### EXERCISE OBJECTIVE
Please retype the lines that begin with the one containing "Click the first Lv.5 engine part icon" and end with the one containing "500x293 pixels.", with both of those lines included.

### DATASET ENTRIES
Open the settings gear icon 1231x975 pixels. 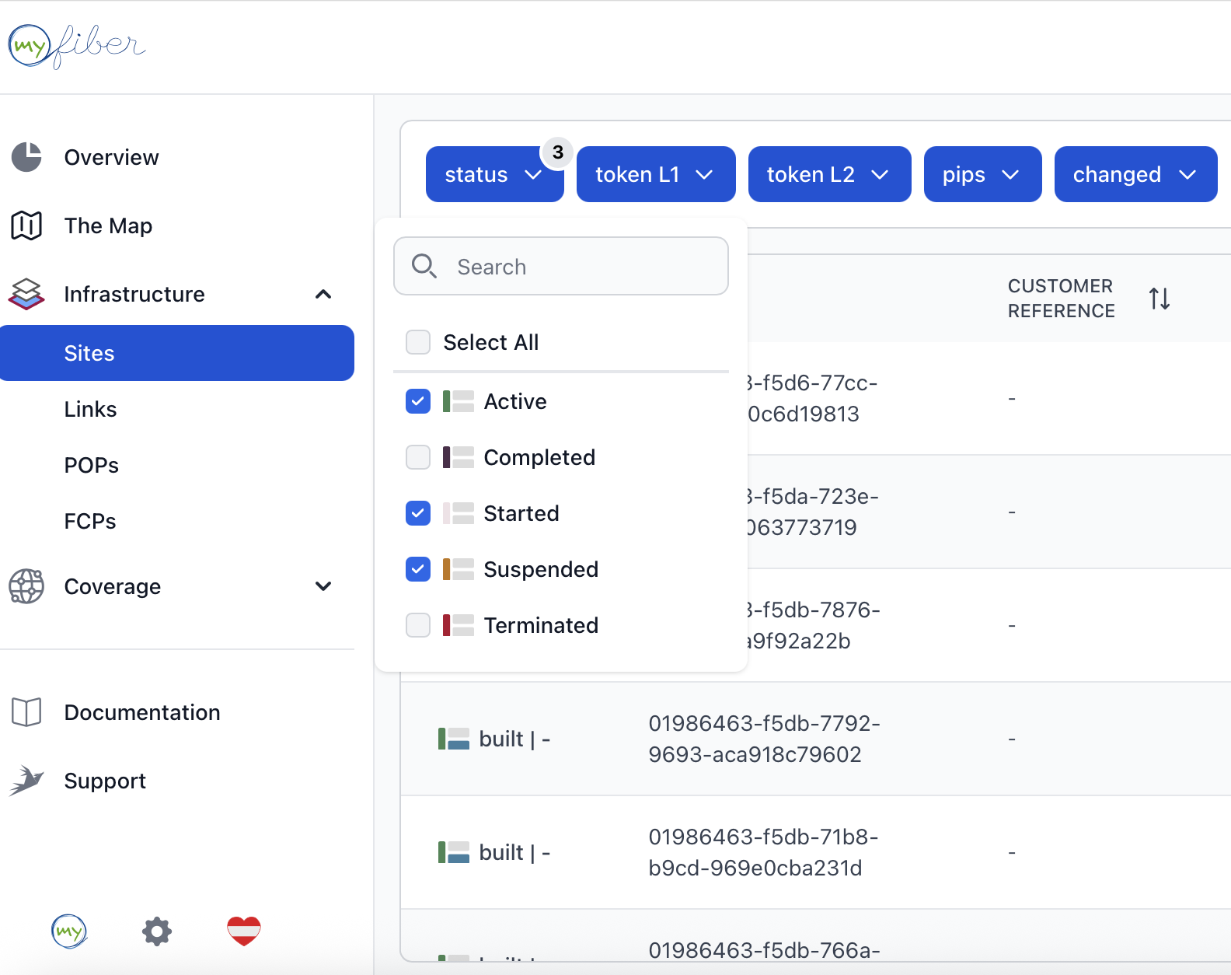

* * *

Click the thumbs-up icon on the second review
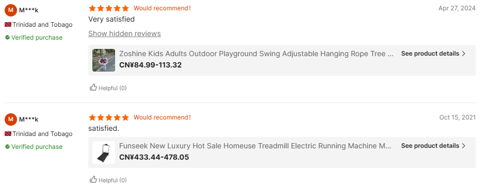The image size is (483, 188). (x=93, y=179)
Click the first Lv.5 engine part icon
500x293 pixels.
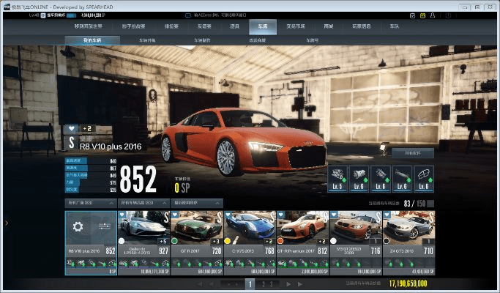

### SOLUTION FOR THIS TASK
Click the first Lv.5 engine part icon
500x293 pixels.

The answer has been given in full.